Text section =>
The recent increase in scrutiny by U.S. Citizenship and Immigration Services (USCIS) on L-1 visa petitions has led many employers to revamp their intracompany transferee visa procedures. Certain multinational corporations are able to bypass the standard USCIS application by filing for corporate blanket approval. However, recent trends demonstrate that obtaining and amending existing corporate blanket approval is becoming increasingly onerous.

The Corporate L-1 Blanket Petition is a filing that multinational corporations can make with USCIS to ease the transfer of certain executives, managers, and professional specialized knowledge employees to the United States on L-1 visas. Once a corporation has been issued an I-797 Blanket Approval Notice, qualifying employees have access to a faster and typically less scrutinized process to obtain an L-1 visa than traditional filings with USCIS.

Advantages

  • Faster processing. The corporate blanket petition allows an individual to “bypass” the pre-approval process required with USCIS, which could otherwise take many months to complete. L-1 blanket petitions, in contrast, are made directly with the U.S. consulate or embassy abroad. Under the L-1 blanket process, a transferring employee would schedule a visa interview appointment and bring the petition to the appointment. Once reviewed and approved, the visa would be placed directly in the employee’s passport and returned to their home address. Wait times for visa appointments vary based on location and time of year, but after the appointment, employees will typically receive their returned passports and new L-1 visas within approximately one week.

Records shown =>
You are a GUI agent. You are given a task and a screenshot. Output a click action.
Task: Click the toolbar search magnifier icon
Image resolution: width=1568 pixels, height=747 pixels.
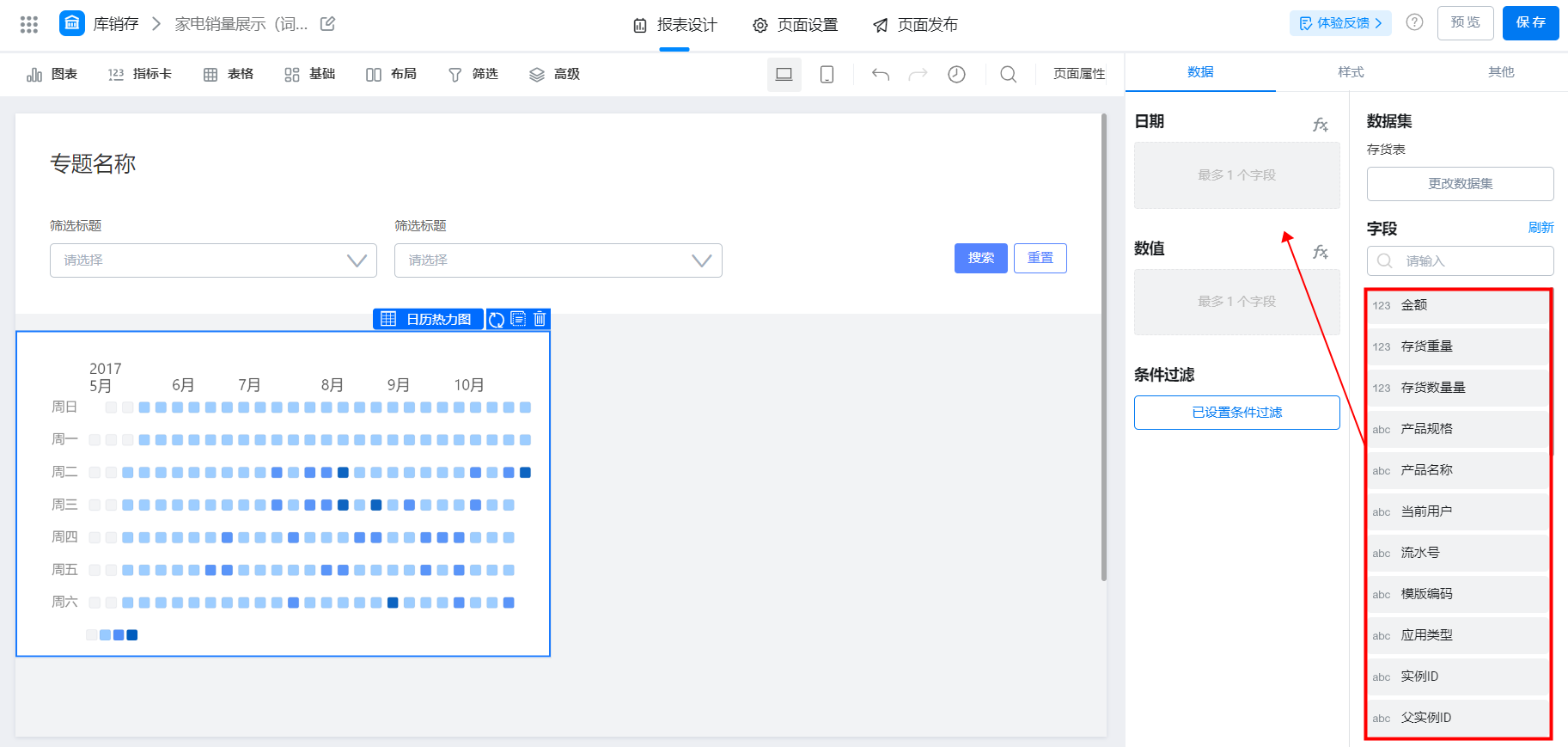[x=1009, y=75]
--
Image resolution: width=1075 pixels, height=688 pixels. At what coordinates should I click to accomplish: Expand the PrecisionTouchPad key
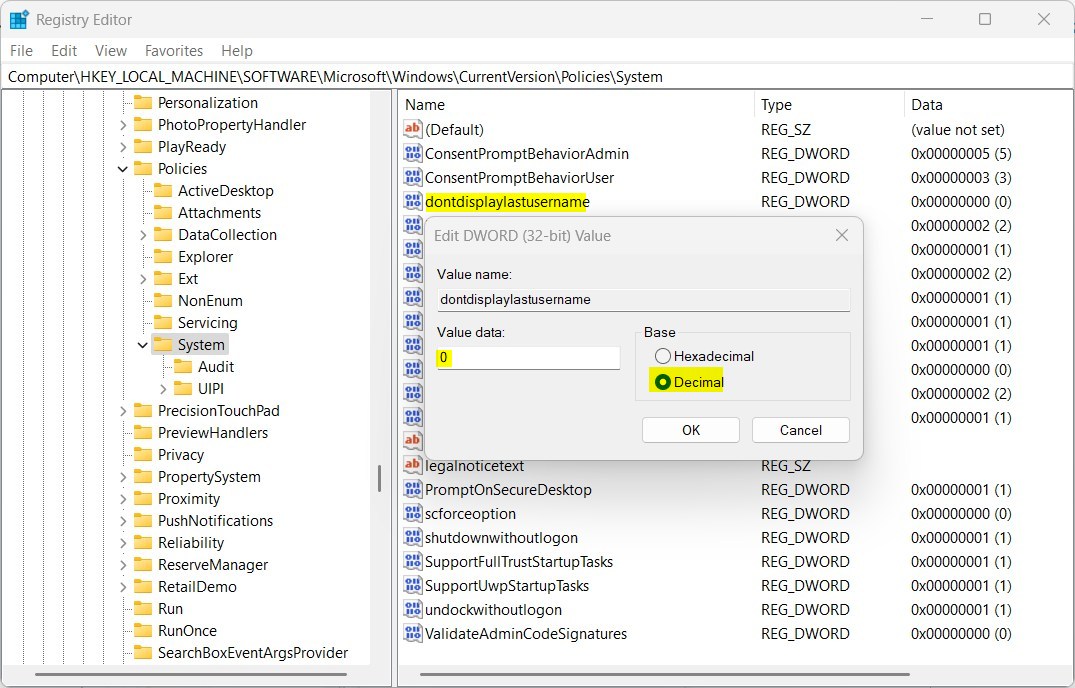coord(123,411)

What you should do => Quote the full text on the L-1 blanket petition word for word. The items that come after the text are unrelated material and should be kept apart from it.

Written answer =>
The recent increase in scrutiny by U.S. Citizenship and Immigration Services (USCIS) on L-1 visa petitions has led many employers to revamp their intracompany transferee visa procedures. Certain multinational corporations are able to bypass the standard USCIS application by filing for corporate blanket approval. However, recent trends demonstrate that obtaining and amending existing corporate blanket approval is becoming increasingly onerous.

The Corporate L-1 Blanket Petition is a filing that multinational corporations can make with USCIS to ease the transfer of certain executives, managers, and professional specialized knowledge employees to the United States on L-1 visas. Once a corporation has been issued an I-797 Blanket Approval Notice, qualifying employees have access to a faster and typically less scrutinized process to obtain an L-1 visa than traditional filings with USCIS.

Advantages

  • Faster processing. The corporate blanket petition allows an individual to “bypass” the pre-approval process required with USCIS, which could otherwise take many months to complete. L-1 blanket petitions, in contrast, are made directly with the U.S. consulate or embassy abroad. Under the L-1 blanket process, a transferring employee would schedule a visa interview appointment and bring the petition to the appointment. Once reviewed and approved, the visa would be placed directly in the employee’s passport and returned to their home address. Wait times for visa appointments vary based on location and time of year, but after the appointment, employees will typically receive their returned passports and new L-1 visas within approximately one week.